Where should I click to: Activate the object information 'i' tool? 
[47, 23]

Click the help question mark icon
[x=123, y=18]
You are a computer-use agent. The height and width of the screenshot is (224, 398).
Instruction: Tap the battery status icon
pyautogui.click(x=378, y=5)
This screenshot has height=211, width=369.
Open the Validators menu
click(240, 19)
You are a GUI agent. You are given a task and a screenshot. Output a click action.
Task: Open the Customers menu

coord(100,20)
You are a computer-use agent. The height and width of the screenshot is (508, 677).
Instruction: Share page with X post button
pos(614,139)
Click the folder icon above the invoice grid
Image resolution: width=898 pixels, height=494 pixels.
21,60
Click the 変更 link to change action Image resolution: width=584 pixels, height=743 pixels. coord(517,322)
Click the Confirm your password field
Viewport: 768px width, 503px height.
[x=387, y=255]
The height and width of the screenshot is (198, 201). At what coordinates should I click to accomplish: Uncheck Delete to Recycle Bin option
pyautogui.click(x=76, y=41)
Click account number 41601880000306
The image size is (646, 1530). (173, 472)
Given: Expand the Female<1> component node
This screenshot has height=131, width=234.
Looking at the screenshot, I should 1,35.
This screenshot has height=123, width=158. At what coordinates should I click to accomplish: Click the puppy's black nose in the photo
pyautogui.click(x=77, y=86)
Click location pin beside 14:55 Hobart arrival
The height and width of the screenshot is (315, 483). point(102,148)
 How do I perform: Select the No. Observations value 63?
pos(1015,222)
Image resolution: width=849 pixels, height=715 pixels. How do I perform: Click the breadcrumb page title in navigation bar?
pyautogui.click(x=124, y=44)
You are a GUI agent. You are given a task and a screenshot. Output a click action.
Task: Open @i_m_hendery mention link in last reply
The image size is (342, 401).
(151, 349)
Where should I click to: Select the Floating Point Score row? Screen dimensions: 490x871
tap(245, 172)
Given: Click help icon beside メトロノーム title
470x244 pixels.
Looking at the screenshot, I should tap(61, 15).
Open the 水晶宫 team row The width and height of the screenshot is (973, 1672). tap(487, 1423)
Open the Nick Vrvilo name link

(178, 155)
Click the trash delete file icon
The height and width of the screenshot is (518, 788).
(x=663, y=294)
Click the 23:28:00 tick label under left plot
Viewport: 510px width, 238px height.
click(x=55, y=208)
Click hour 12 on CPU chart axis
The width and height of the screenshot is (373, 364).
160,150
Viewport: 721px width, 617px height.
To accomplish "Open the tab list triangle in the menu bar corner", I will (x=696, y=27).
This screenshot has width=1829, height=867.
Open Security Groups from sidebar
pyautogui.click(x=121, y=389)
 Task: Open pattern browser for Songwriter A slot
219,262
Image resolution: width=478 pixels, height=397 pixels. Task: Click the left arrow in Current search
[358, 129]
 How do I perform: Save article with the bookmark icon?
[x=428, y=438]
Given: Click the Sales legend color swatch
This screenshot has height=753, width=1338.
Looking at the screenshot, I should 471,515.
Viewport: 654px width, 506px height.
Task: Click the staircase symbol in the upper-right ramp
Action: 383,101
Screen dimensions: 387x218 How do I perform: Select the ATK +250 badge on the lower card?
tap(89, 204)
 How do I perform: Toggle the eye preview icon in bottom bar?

══════════════════════════════

__What the task asks__. Only the lines from the beginning of the entries through the line bearing "Given: Click help icon beside メトロノーム title" should be returned, each exactly as written.

__Solution for this exercise__.
Where should I click to: Activate the object information 'i' tool? 
[47, 23]

Click the help question mark icon
[x=123, y=18]
You are a computer-use agent. The height and width of the screenshot is (224, 398).
Instruction: Tap the battery status icon
pyautogui.click(x=378, y=5)
This screenshot has height=211, width=369.
Open the Validators menu
click(240, 19)
You are a GUI agent. You are given a task and a screenshot. Output a click action.
Task: Open the Customers menu

coord(100,20)
You are a computer-use agent. The height and width of the screenshot is (508, 677).
Instruction: Share page with X post button
pos(614,139)
Click the folder icon above the invoice grid
Image resolution: width=898 pixels, height=494 pixels.
21,60
Click the 変更 link to change action Image resolution: width=584 pixels, height=743 pixels. coord(517,322)
Click the Confirm your password field
Viewport: 768px width, 503px height.
[x=387, y=255]
The height and width of the screenshot is (198, 201). At what coordinates should I click to accomplish: Uncheck Delete to Recycle Bin option
pyautogui.click(x=76, y=41)
Click account number 41601880000306
The image size is (646, 1530). (173, 472)
Given: Expand the Female<1> component node
This screenshot has height=131, width=234.
Looking at the screenshot, I should 1,35.
This screenshot has height=123, width=158. At what coordinates should I click to accomplish: Click the puppy's black nose in the photo
pyautogui.click(x=77, y=86)
Click location pin beside 14:55 Hobart arrival
The height and width of the screenshot is (315, 483). point(102,148)
 How do I perform: Select the No. Observations value 63?
pos(1015,222)
Image resolution: width=849 pixels, height=715 pixels. How do I perform: Click the breadcrumb page title in navigation bar?
pyautogui.click(x=124, y=44)
You are a GUI agent. You are given a task and a screenshot. Output a click action.
Task: Open @i_m_hendery mention link in last reply
The image size is (342, 401).
(151, 349)
Where should I click to: Select the Floating Point Score row? Screen dimensions: 490x871
tap(245, 172)
Given: Click help icon beside メトロノーム title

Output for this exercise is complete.